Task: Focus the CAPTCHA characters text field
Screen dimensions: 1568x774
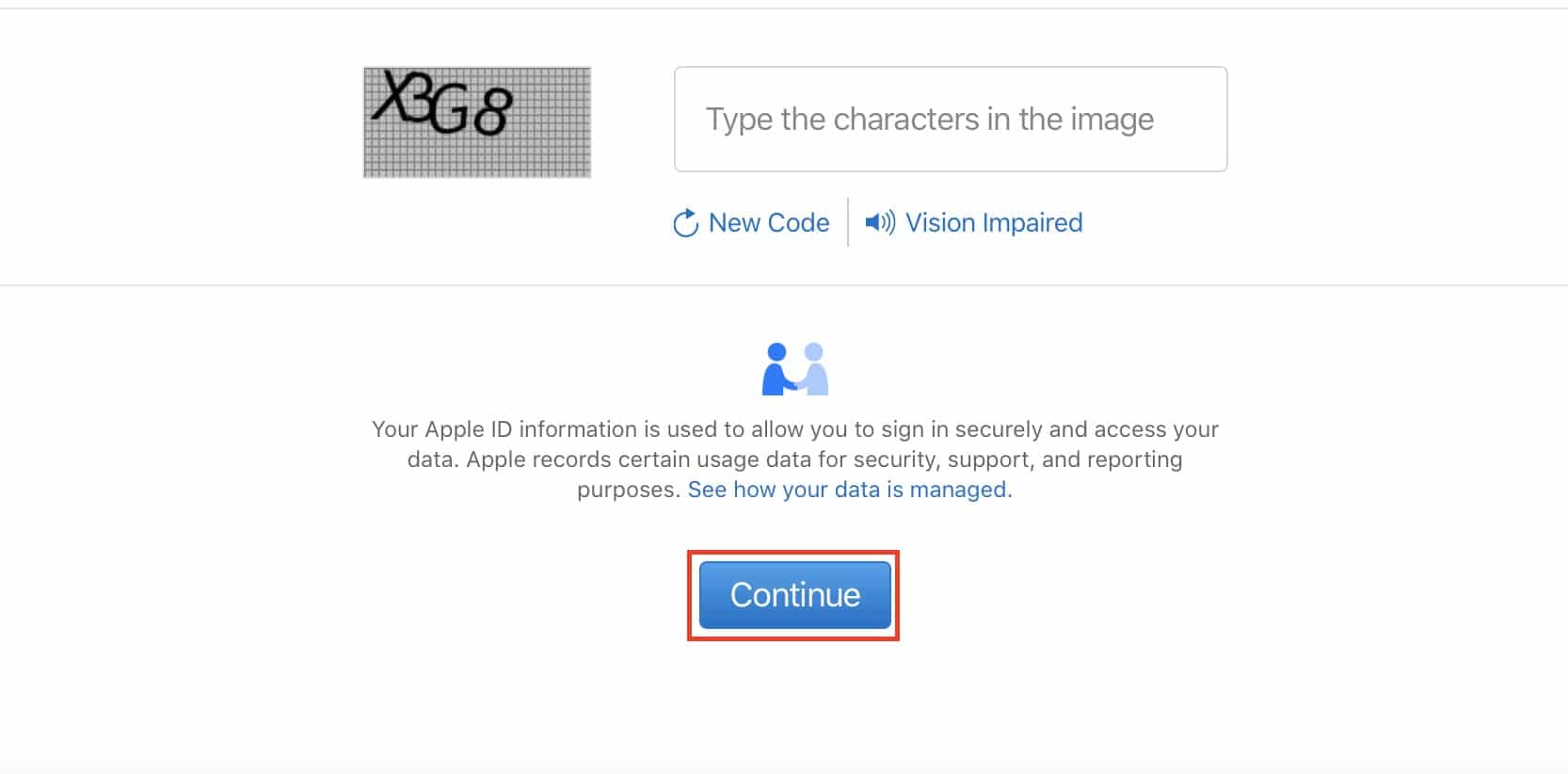Action: click(x=951, y=119)
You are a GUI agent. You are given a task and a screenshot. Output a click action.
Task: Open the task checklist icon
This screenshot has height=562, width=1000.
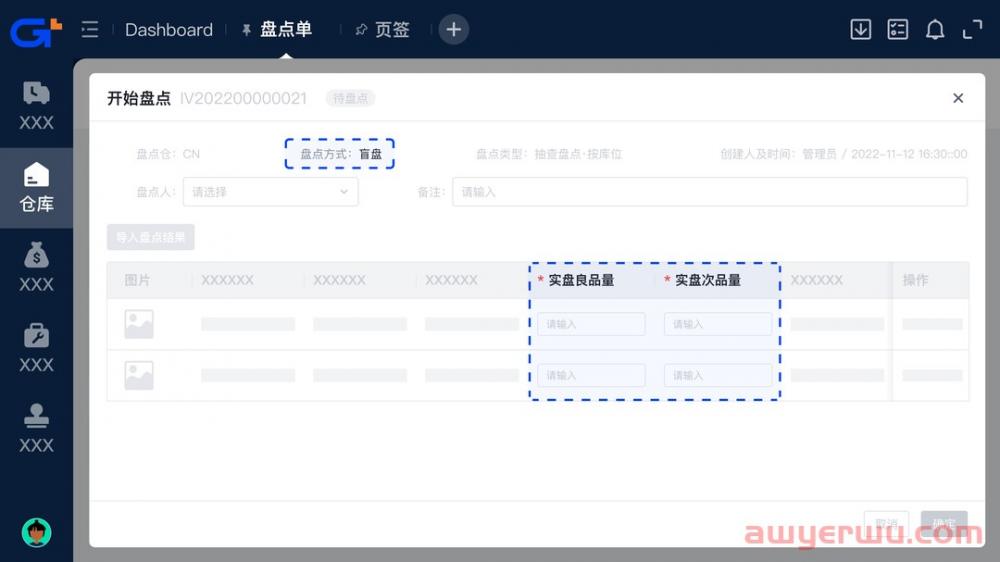(897, 30)
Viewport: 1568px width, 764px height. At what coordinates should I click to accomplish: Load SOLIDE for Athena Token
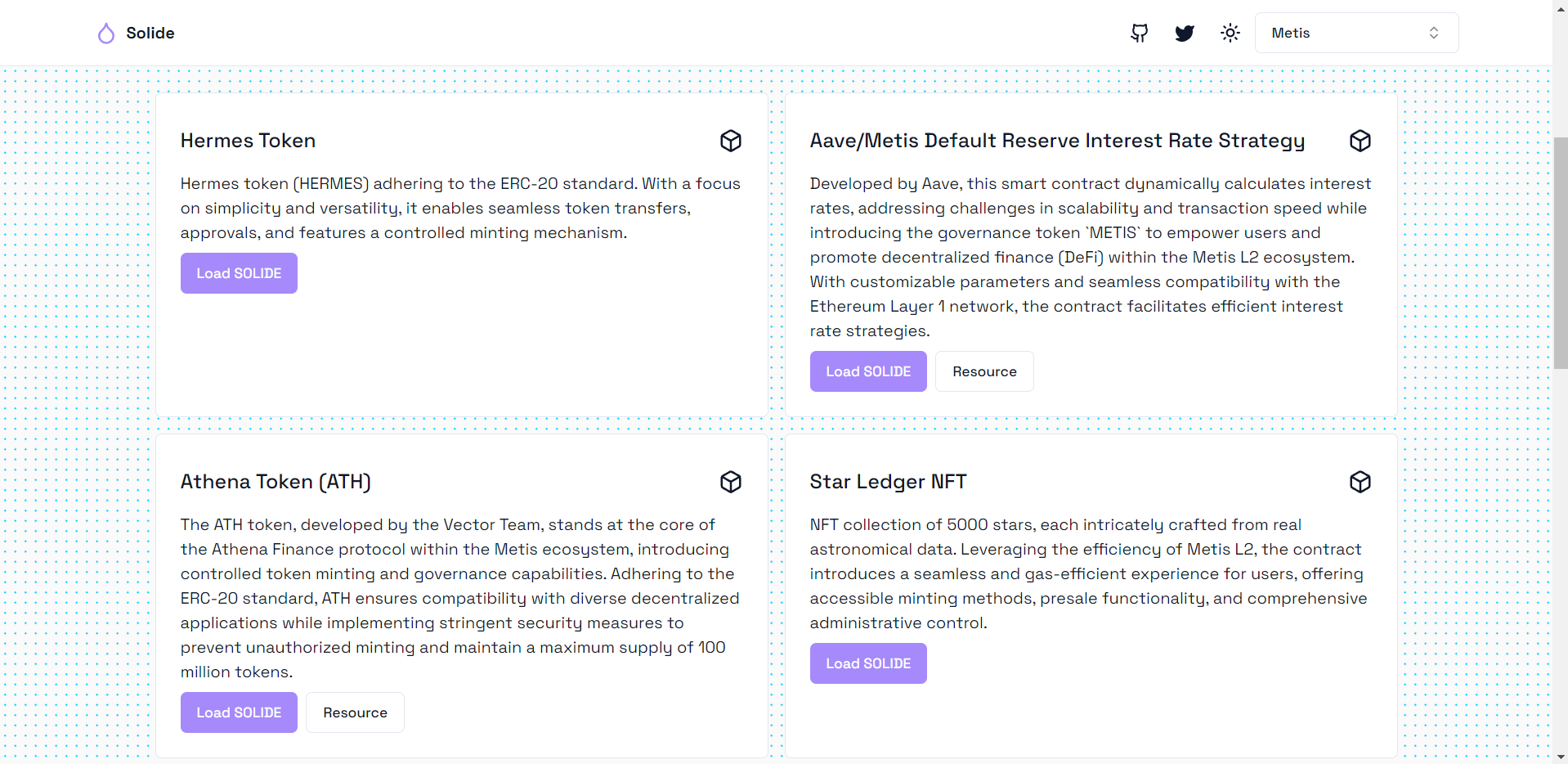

= = = =

Could you transcribe the records above exactly, leaving out any pictures?

> **Task response**:
Task: Focus the CAPTCHA characters text field
Screen dimensions: 1568x774
Action: click(x=951, y=119)
You are a GUI agent. You are given a task and a screenshot. Output a click action.
Task: Open the task checklist icon
This screenshot has height=562, width=1000.
(897, 30)
Viewport: 1568px width, 764px height. At what coordinates should I click to accomplish: Load SOLIDE for Athena Token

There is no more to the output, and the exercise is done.